Element and text position data:
══════════

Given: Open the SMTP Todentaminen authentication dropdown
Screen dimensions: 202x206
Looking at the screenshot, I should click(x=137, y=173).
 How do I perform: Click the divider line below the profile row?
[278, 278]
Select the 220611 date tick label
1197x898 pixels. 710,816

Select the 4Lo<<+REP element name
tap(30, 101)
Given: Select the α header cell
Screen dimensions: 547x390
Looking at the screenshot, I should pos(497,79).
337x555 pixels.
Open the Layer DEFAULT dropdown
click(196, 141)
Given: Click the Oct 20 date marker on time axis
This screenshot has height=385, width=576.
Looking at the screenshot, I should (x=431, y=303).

══════════

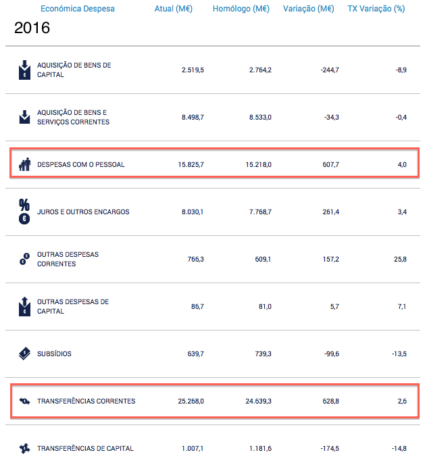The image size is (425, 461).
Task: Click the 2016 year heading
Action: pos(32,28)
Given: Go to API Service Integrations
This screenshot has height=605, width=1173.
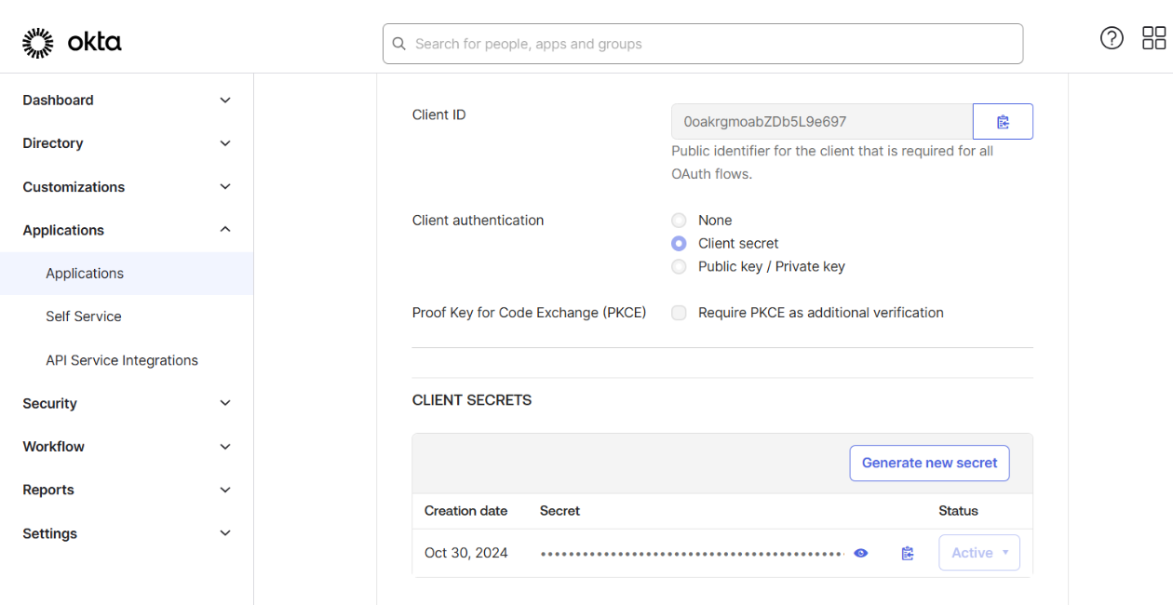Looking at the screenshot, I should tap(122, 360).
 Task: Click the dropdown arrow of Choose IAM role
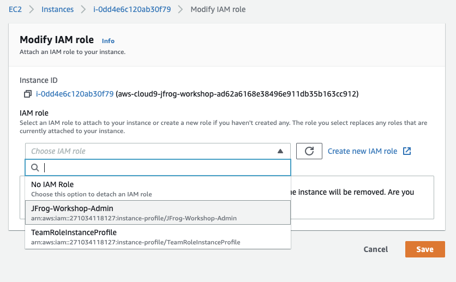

══════════

SHORT PROBLEM: Take the lines of the material from the one containing "Select the 4Lo<<+REP element name" through the one containing "Looking at the screenshot, I should (x=431, y=303).", and write out only those lines again with "dropdown" switched to "menu". Keep everything else the same.

RESULT:
Select the 4Lo<<+REP element name
tap(30, 101)
Given: Select the α header cell
Screen dimensions: 547x390
Looking at the screenshot, I should pos(497,79).
337x555 pixels.
Open the Layer DEFAULT menu
click(196, 141)
Given: Click the Oct 20 date marker on time axis
This screenshot has height=385, width=576.
Looking at the screenshot, I should (x=431, y=303).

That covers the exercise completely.